• [DATASET RECORDS]:
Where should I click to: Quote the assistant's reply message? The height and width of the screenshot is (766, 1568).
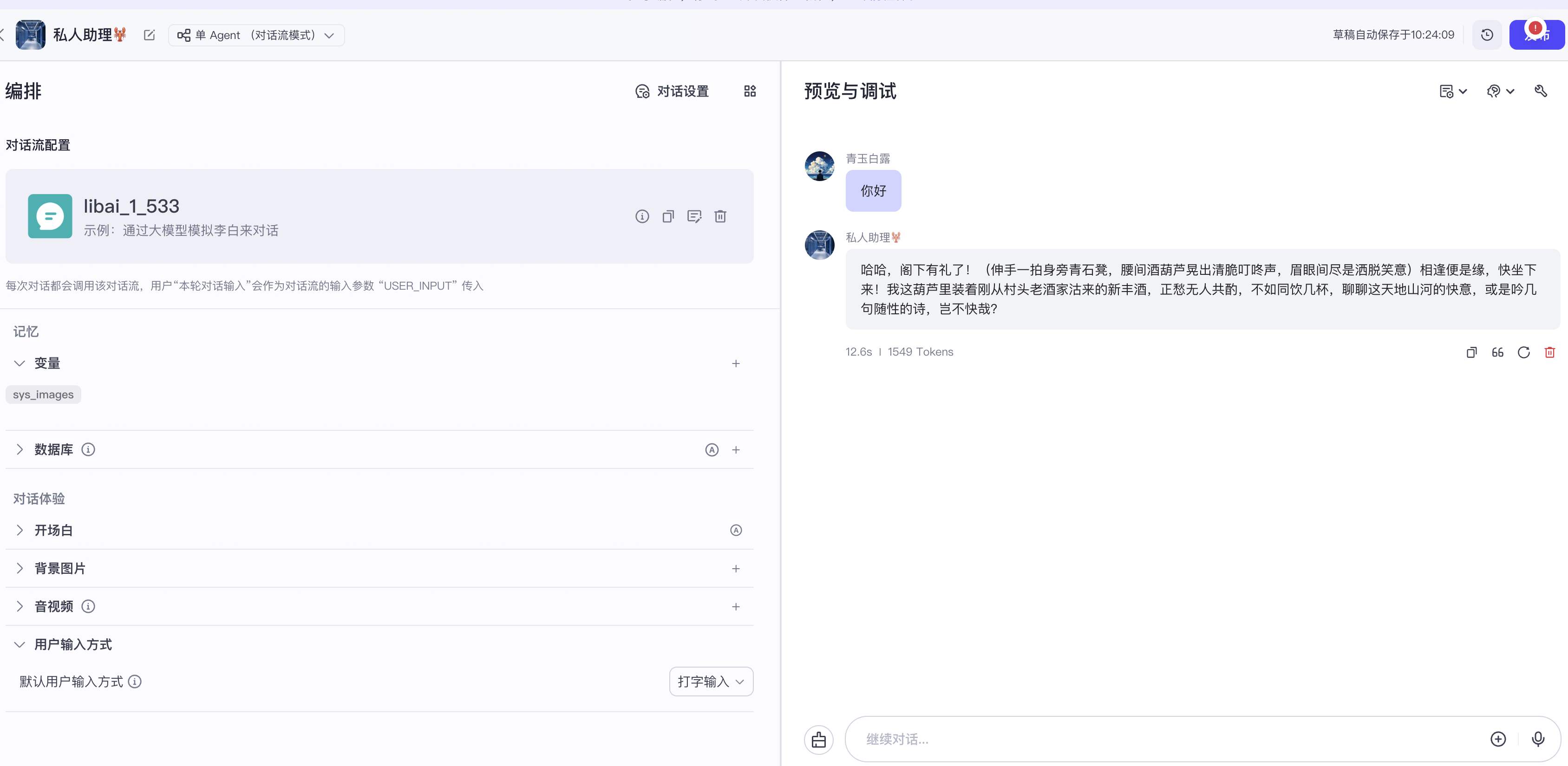pos(1497,352)
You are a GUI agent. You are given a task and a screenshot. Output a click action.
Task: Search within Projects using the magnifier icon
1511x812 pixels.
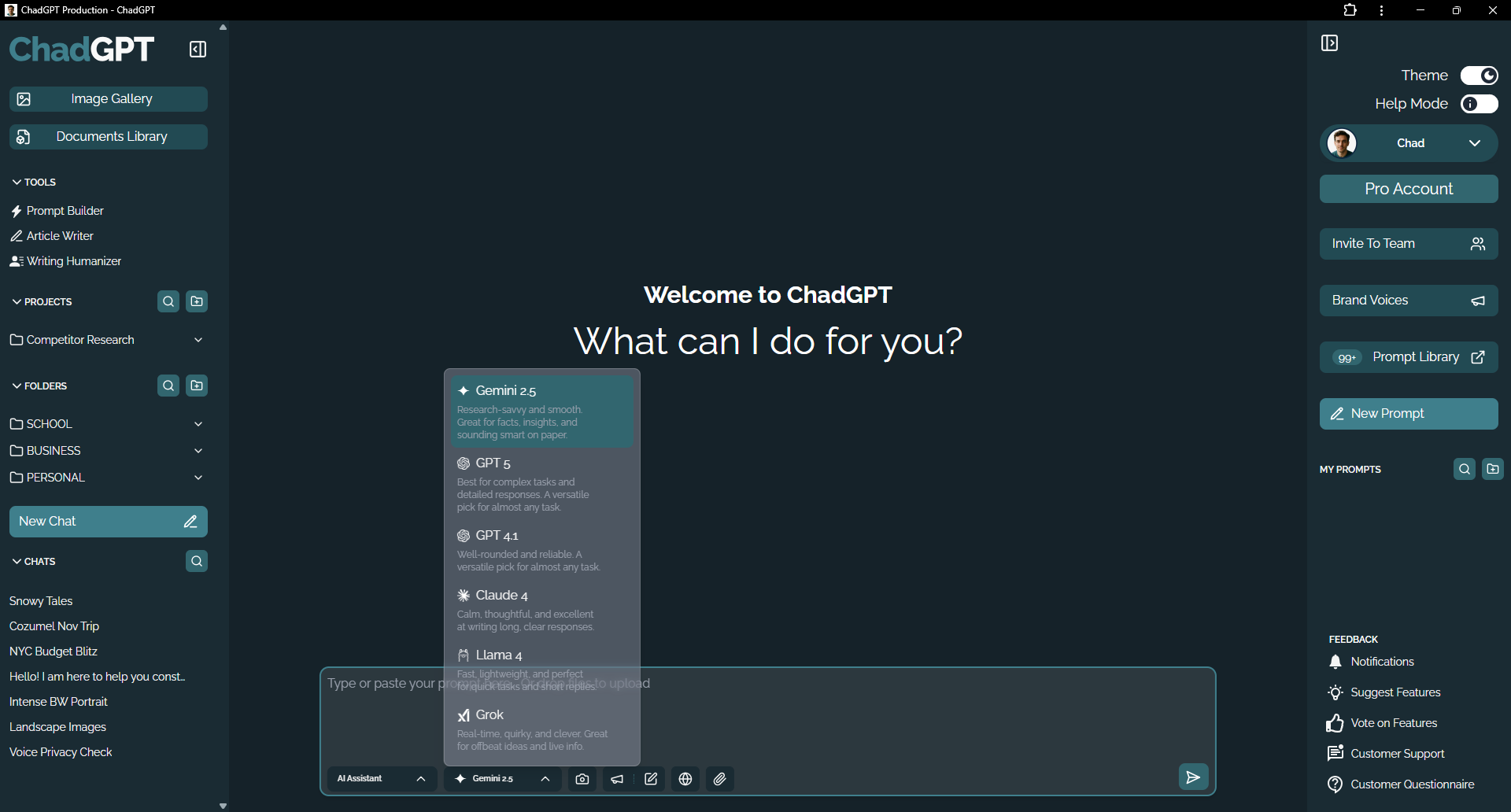pyautogui.click(x=168, y=301)
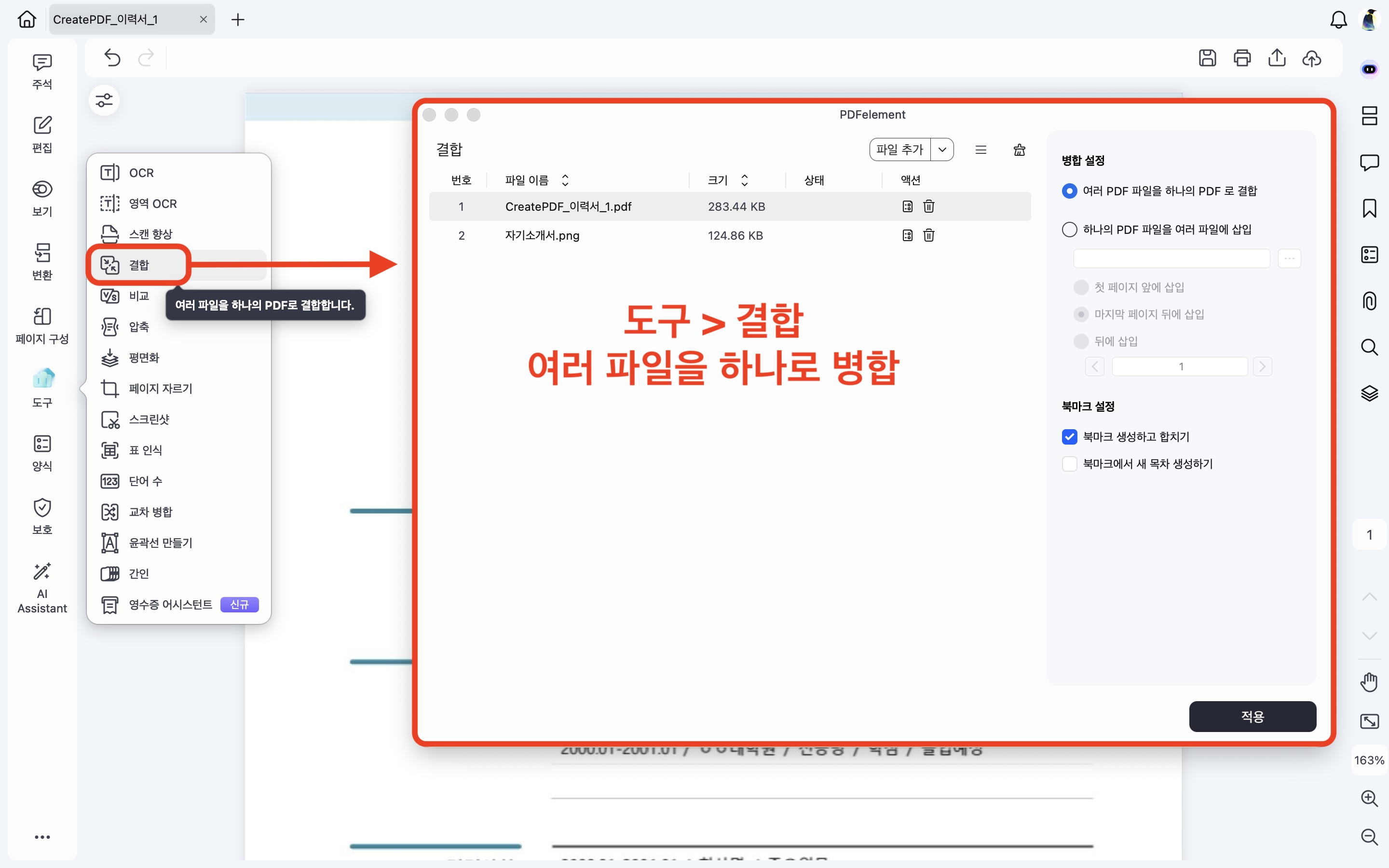The width and height of the screenshot is (1389, 868).
Task: Expand the 파일 추가 dropdown arrow
Action: pyautogui.click(x=942, y=150)
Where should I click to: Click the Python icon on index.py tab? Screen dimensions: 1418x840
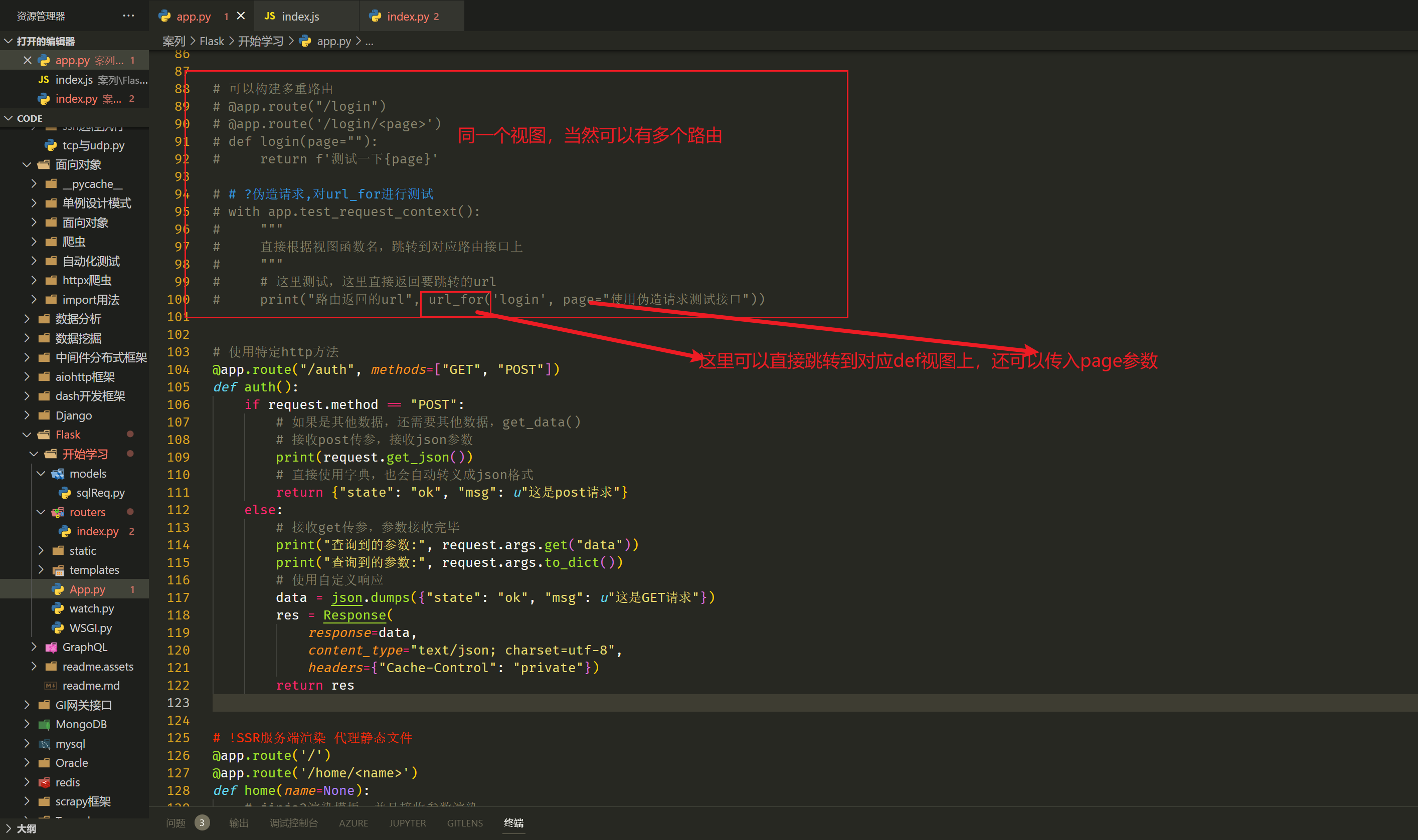point(375,16)
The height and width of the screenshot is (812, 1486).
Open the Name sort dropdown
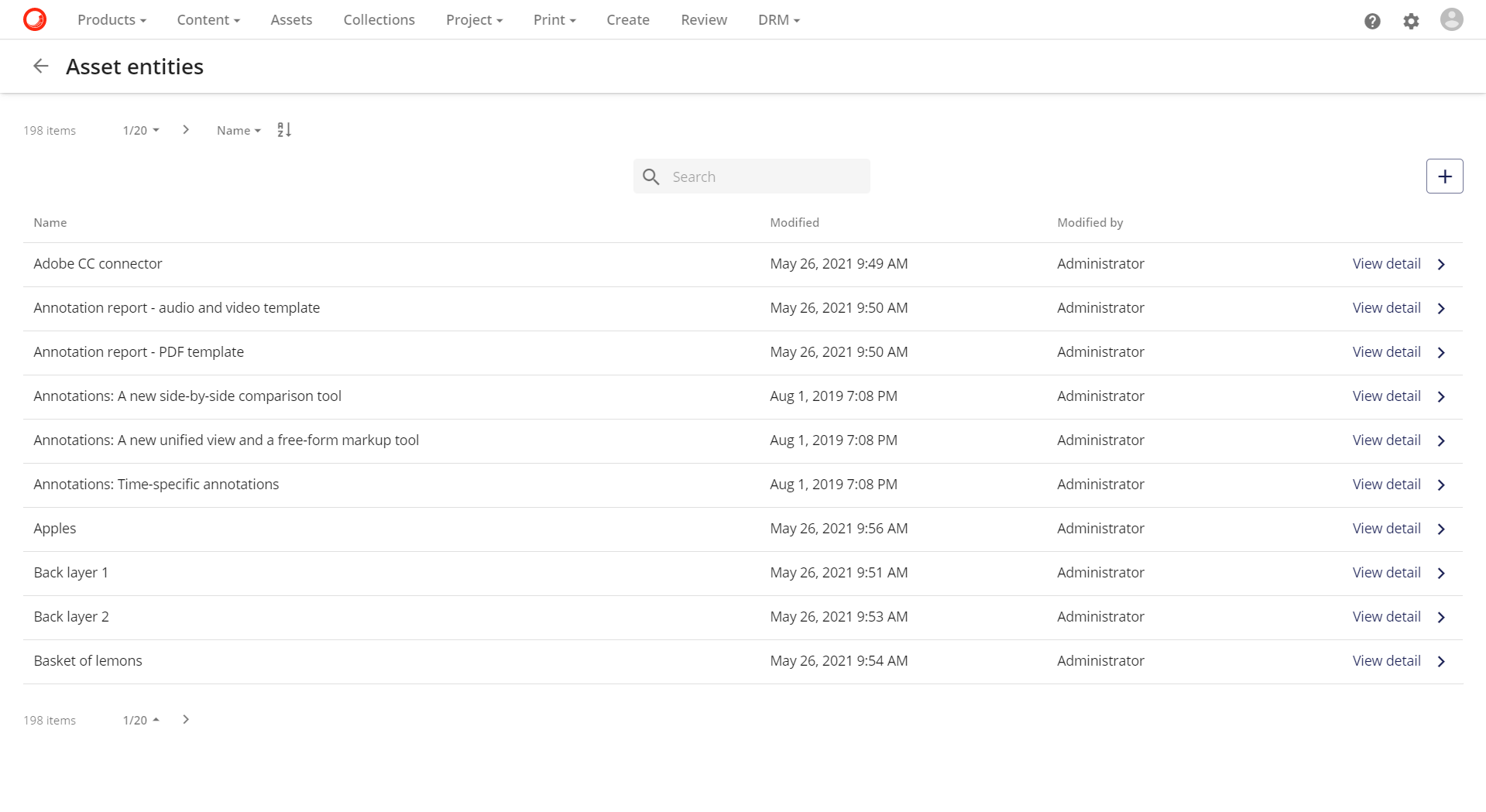(x=238, y=130)
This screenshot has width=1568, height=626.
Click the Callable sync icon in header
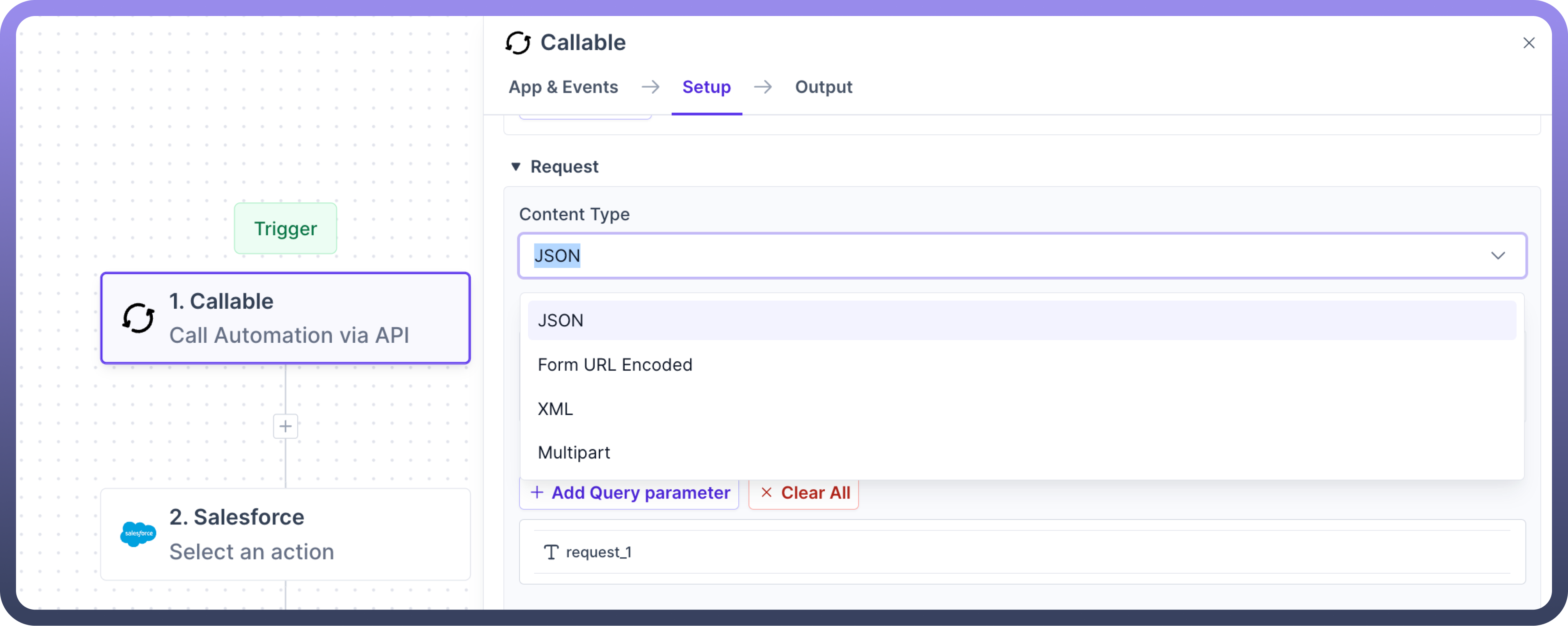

• [PROBLEM]: Beginning with the line that contains "Task: Search within" in the data above, please copy each line exactly until the last line, both ends included, skipping any pictures.

• [ANSWER TO THE EXERCISE]:
Task: Search within Projects using the magnifier icon
1511x812 pixels.
pyautogui.click(x=168, y=301)
The width and height of the screenshot is (1389, 868).
Task: Expand the 파일 추가 dropdown arrow
Action: pyautogui.click(x=942, y=150)
Where should I click to: Click the Python icon on index.py tab? Screen dimensions: 1418x840
point(375,16)
The height and width of the screenshot is (812, 1486).
Open the Name sort dropdown
(x=238, y=130)
This screenshot has width=1568, height=626.
Click the Callable sync icon in header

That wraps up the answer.